The ""Treasury"":http://www.treasury.gov has filled two key leadership positions for the Consumer Financial Protection Bureau (CFPB) implementation team. Currently housed at Treasury, the CFPB will have statutory oversight of mortgage lending and the power to set new rules for home loans and other consumer-facing credit products.[IMAGE]
Steve Antonakes will lead depository supervision, building the consumer supervision program for the nation's largest depository institutions. Peggy Twohig will lead the non-depository supervision team, spearheading efforts to conduct research and policy analysis.
The announcement was made by Elizabeth Warren, assistant to the president and special advisor to the secretary of the Treasury on the CFPB. Warren made a name for herself as the outspoken head of the Congressional Oversight Panel. The former Harvard Law School professor is not shy about expressing her disapproval of Wall Street, big banks, and the administration's response to the mortgage crisis.[COLUMN_BREAK]
""There are plenty of good lenders out there that want to build their businesses around providing good service to their customers, but the market doesn't work for them when some of their competitors aren't playing by the same rules,"" Warren said. ""Peggy and Steve will play critical roles in building a CFPB that will level the playing field between bank and non-bank lenders.""
Warren added, ""For the first time, consumer credit is going to be regulated by product instead of by the kind of company selling it, and these two will be instrumental in developing this new approach.""
Twohig currently serves as Treasury's director of the Office of Consumer Protection and policy lead for the CFPB implementation team.

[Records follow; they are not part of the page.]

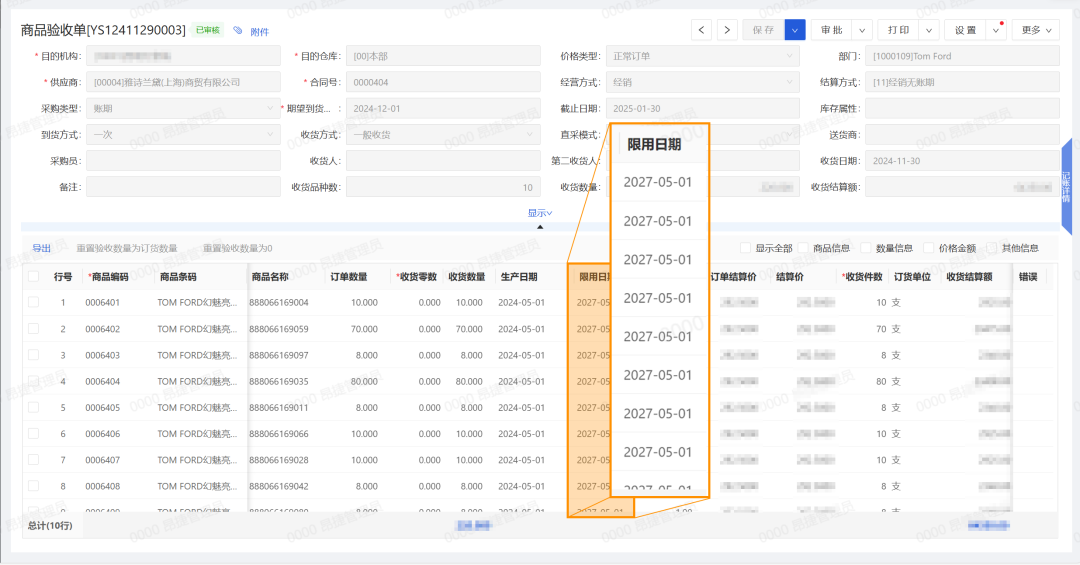Select all rows with header checkbox
This screenshot has width=1080, height=565.
point(34,277)
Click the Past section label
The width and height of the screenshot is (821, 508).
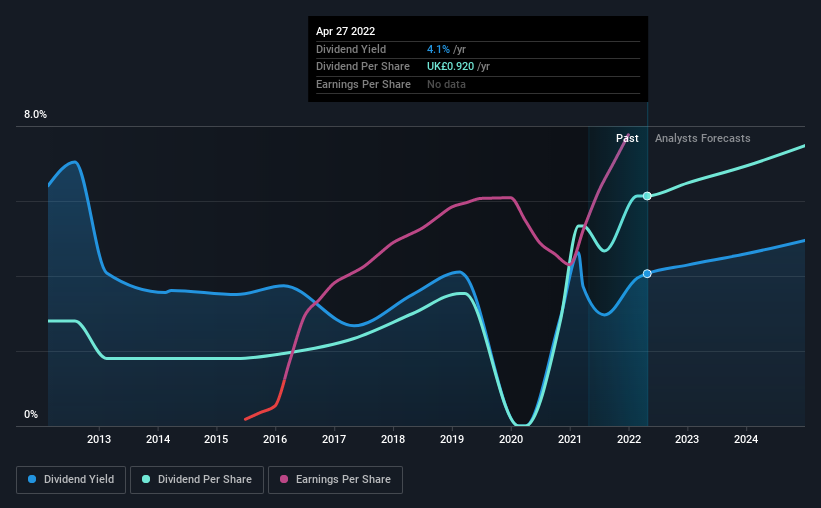click(x=627, y=138)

Prior to joining Treasury, Twohig worked at the Federal Trade Commission on enforcement and policy issues related to consumer financial services, including directing the activities of the Division of Financial Practices. She also practiced law with Arnold & Porter in Washington D.C., handling civil litigation matters.

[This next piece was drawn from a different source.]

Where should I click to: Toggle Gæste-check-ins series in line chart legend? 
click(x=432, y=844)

Antonakes was commissioner of banks for the Commonwealth of Massachusetts for the past seven years, overseeing nearly 240 state-chartered banks and credit unions and more than 4,500 non-bank financial entities.
He also served as a voting member of the Federal Financial Institutions Examination Council (FFIEC) and as the vice chairman of the Conference of State Bank Supervisors (CSBS). He began his career as a Community Reinvestment Act bank examiner in 1990 and worked his way through the management ranks to become Massachusetts' commissioner of banks-the second career bank examiner to serve in that position.